§ **Aim of the exercise**: Without including any pictures, write out the listing below exactly.

§ **Provided material**:
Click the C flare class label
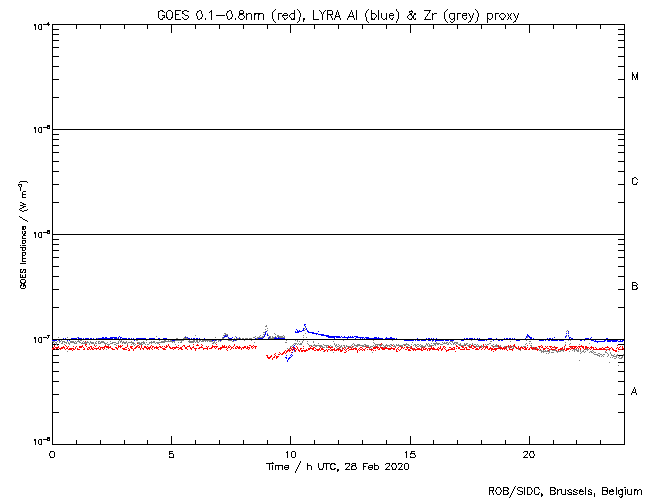The width and height of the screenshot is (650, 500). coord(635,182)
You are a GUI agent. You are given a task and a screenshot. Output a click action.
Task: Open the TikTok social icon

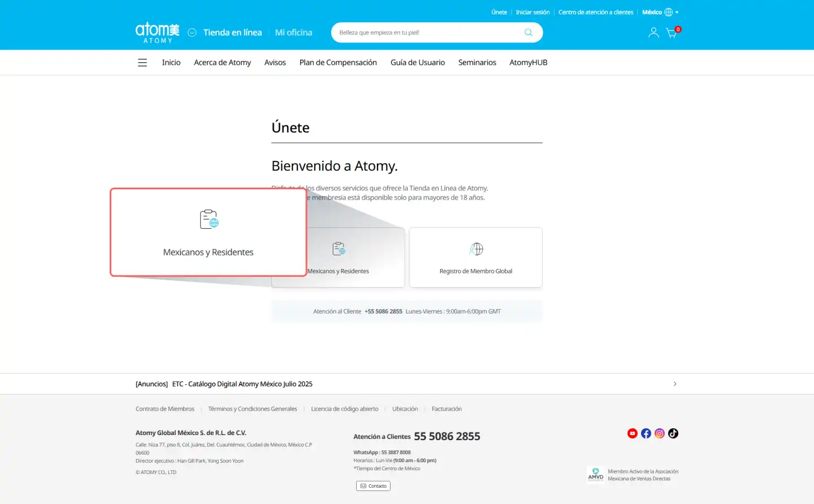(x=673, y=433)
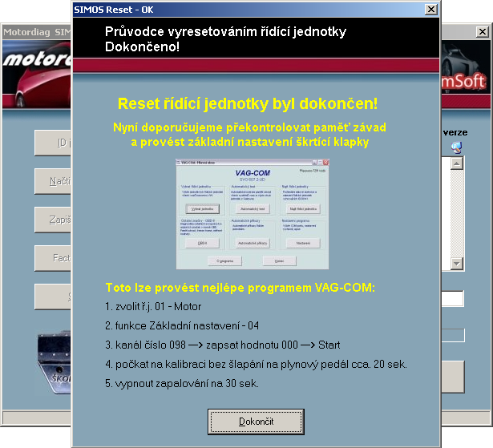Click the Motordiag SIMOS window title bar

click(36, 31)
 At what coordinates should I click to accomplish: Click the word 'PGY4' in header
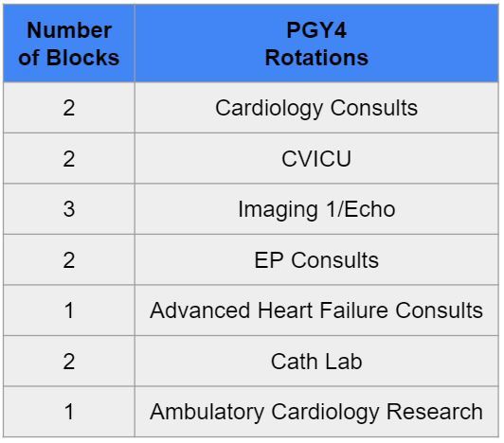[x=316, y=30]
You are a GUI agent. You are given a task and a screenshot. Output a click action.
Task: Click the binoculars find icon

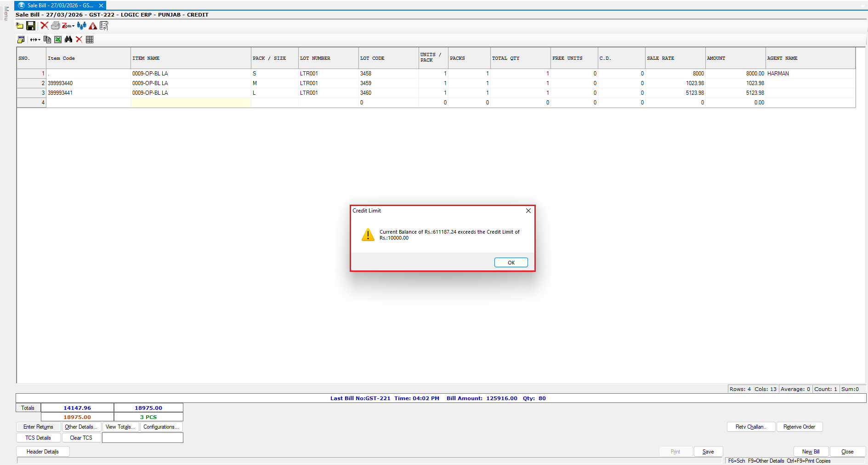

§ **Result of this exercise**:
Click the C flare class label
The width and height of the screenshot is (650, 500). coord(635,182)
You are a GUI agent. You are given a task and a screenshot. Output a click action.
Task: Open the TikTok social icon

(x=673, y=433)
Click the Motordiag SIMOS window title bar

click(36, 31)
 At what coordinates should I click to accomplish: Click the word 'PGY4' in header
[x=316, y=30]
You are a GUI agent. You are given a task and a screenshot. Output a click action.
Task: Click the binoculars find icon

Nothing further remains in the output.